Figure 2 – The Ecosystem Circularity Trap: With over $1.4 trillion in investment-grade debt linked to the AI ecosystem and capex consuming 75% of cash flow, the fixed-income sleeve that should diversify a portfolio is now powered by the same fuel as the equity engine.
The risk is not just confined to the equity sleeve. The AI thesis has quietly infiltrated the credit markets, with over $1.4 trillion in investment-grade debt now linked to the AI ecosystem. For a DFM whose fixed-income allocation is anchored in broad benchmarks, the part that should diversify your portfolio is now increasingly powered by the same fuel as the engine. This creates a dangerous circularity. We are seeing a structure where the major players are simultaneously each other's customers, suppliers, and investors - a feedback loop that masks the moment true end-demand cools. When you consider that capital expenditure for these mega-cap spenders now consumes 75% of their cash flow, the self-funding narrative begins to look fragile.
The Process: Where the Real Alpha Lives
While the portfolio is becoming more concentrated, the process for managing it is undergoing a Darwinian shift. The common mistake is to hunt for AI alpha the idea that a Large Language Model can find a secret signal in earnings calls that the rest of the market has missed. The data suggests this is a fool's errand. A recent analysis of news sentiment indicators showed that clever AI signals had effectively zero predictive power over subsequent returns, while boring traditional momentum signals continued to do the heavy lifting. The edge in AI-as-a-process is not coming from novel signals; it is coming from industrial scale integration.
The real divide is opening between firms that treat AI as a magic box and those that treat it as a productivity layer. A DFM that builds an AI-native research factory where teams are 40% more efficient at processing primary documents and stress-testing portfolios effectively expands its analytical capacity without increasing headcount. This extra capacity is the only tool capable of solving the concentration problem. It allows a firm to interrogate the total AI beta across equity, credit, and alternatives in real-time. The firms winning this race are not those finding new data, but those using AI to understand the massive, correlated exposures they already hold.
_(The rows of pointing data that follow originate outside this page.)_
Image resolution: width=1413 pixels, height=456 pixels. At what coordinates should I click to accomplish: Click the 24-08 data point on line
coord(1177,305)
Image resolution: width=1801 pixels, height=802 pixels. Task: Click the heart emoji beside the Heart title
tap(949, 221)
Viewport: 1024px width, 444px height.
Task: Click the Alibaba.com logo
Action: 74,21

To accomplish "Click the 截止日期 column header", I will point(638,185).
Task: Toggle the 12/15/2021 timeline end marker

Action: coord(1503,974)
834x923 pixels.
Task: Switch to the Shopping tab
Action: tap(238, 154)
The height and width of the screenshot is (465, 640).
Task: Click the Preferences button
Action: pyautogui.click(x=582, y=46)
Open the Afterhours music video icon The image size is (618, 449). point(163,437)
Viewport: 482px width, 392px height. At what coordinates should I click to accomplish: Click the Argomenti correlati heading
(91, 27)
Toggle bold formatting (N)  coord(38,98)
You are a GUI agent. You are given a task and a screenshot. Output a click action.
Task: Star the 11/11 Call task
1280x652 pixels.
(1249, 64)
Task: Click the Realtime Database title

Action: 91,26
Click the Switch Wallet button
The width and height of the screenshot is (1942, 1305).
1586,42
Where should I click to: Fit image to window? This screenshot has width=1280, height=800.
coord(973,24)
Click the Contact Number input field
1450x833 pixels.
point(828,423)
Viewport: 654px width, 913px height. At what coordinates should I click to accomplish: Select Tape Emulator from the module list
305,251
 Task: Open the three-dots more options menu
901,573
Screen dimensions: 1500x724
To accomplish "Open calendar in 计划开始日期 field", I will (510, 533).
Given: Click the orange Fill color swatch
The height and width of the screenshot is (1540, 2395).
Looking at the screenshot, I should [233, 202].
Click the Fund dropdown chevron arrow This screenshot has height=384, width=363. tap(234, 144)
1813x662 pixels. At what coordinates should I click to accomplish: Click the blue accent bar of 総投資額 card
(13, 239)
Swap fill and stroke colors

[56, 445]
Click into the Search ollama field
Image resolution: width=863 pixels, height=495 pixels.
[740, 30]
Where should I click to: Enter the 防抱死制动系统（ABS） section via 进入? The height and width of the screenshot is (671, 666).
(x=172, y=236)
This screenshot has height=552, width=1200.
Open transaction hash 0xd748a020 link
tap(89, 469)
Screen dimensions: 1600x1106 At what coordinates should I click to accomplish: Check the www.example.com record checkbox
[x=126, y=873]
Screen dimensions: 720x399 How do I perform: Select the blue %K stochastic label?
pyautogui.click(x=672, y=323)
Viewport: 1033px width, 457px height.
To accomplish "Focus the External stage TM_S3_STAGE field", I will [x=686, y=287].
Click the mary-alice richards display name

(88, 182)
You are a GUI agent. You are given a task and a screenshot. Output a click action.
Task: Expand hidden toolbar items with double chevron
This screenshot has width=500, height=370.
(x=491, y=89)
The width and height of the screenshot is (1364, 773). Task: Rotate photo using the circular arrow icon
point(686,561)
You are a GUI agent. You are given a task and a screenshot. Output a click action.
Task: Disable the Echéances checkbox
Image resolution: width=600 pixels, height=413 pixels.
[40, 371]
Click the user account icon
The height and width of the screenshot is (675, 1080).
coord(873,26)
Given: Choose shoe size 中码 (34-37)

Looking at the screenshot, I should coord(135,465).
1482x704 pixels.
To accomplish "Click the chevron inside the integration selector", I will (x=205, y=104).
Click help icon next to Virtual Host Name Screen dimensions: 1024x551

The Double Trade and the Survival Gap
The reason the Two AIs Problem is a single crisis is that the allocators most vulnerable to AI concentration are typically the ones least equipped to measure it. We are seeing a double trade where legacy firms are running heavy, partially hedged thematic exposures using an outdated analytical toolkit. Meanwhile, the AI-native firms are using their process efficiency to aggressively de-risk or more accurately price that same exposure. They are using their speed to identify when ecosystem circularity is masking a demand peak, and they are adjusting their total AI beta accordingly.
Figure 3 – The Survival Gap: AI-native firms are using process speed to identify demand peaks and adjust their total AI beta, while legacy aggregators running the same double trade face business survival and margin compression risk.
The implications for the profession are no longer about thematic preferences; they are about business survival and margin compression. In a world where AI-generated signals are competed away instantly, the only proprietary edge left is the speed and cost of your internal process. A DFM that cannot put a single number on its total look-through AI exposure is no longer managing a portfolio it is hosting a hope-based strategy.
As the AI cycle inevitably tests the assumptions embedded in passive benchmarks, the industry will split. On one side will be the AI-native factories that understood what they owned. On the other will be the legacy aggregators who will have to explain to their clients why their moderate portfolio behaved like a tech-heavy hedge fund at exactly the wrong time.
The question isn't whether you have a view on AI; the question is whether you have built a process fast enough to survive the view you already hold.